Not that is the reality for some people. The Weekly Sift guy describes The Emotional Roots of Political Polarization. “In South Carolina, we bought the instant Covid tests that no CVS back in Massachusetts could keep in stock. When we asked about a limit on how many we could buy, the clerk looked at us strangely, as if we didn’t understand that the whole point of retail is to sell as much as you can.”

15th letter of the Greek alphabet

Omicron: we can’t even agree on the damn pronunciation. Pretty much the only new people in the US who’ll get the jab – Boris Johnson’s favorite term for the COVID vaccine – will be people getting ill with the disease.

The head of the World Health Organization has again noted that getting a third shot – or a fourth, which Israel has proposed – will only lengthen the pandemic. Certain news media, Newsmax, e.g., have spun that to suggest that getting the shot itself is bad for the recipient. The point is that if an Israeli gets a fourth jab, and someone from, say, Burkina Faso, which has 2.1% of the population with one vax, and only 1.6% with two as of December 15, the disease will continue to spread and almost certainly mutate.

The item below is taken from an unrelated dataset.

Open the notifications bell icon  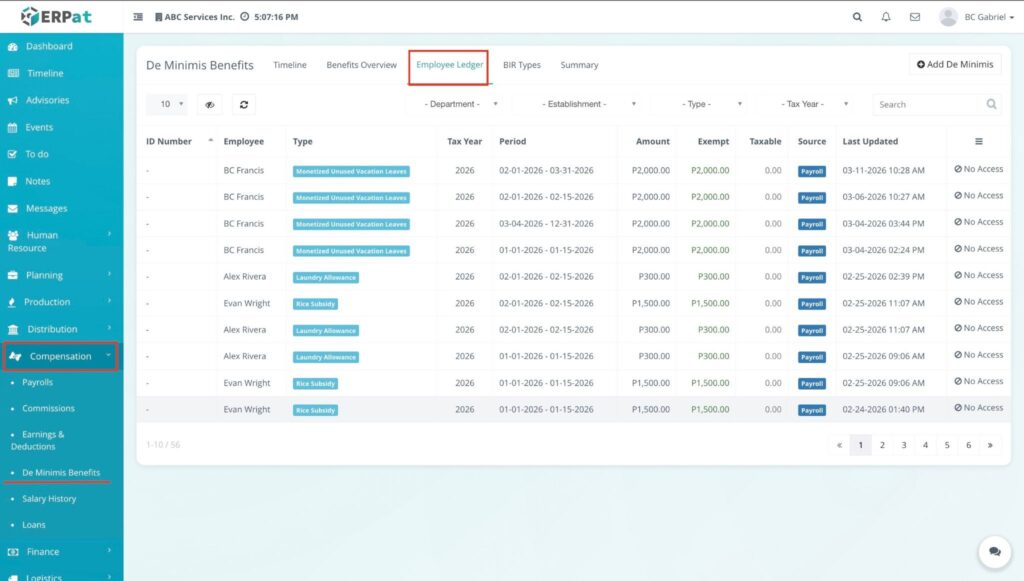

Faux News hosts have compared Dr. Anthony Fauci to someone perpetrating the actual Holocaust and recommended his assassination. Oy. And, oh dear, Trump got HIS third shot. He confounds me; after helping to create the vital vaccines, he seems to lead the opposition to them.

A Los Angeles Times story – COVID stole the heart of my family. It also divided it – is behind a paywall. “The death of [reporter Brittny Mejia’s] grandmother from COVID-19 this month made her reflect on the personal toll the virus has had on her family. ‘My grandma was not vaccinated – not of her own will – and I fear it is a decision that will haunt my family and evoke anger for years.”

I’m REALLY hoping I can stop writing about the topic. It’s boring me with the too same narrative. Some hospitals are at or above capacity. Didn’t we see that movie already? Or does this one finally have a happier ending?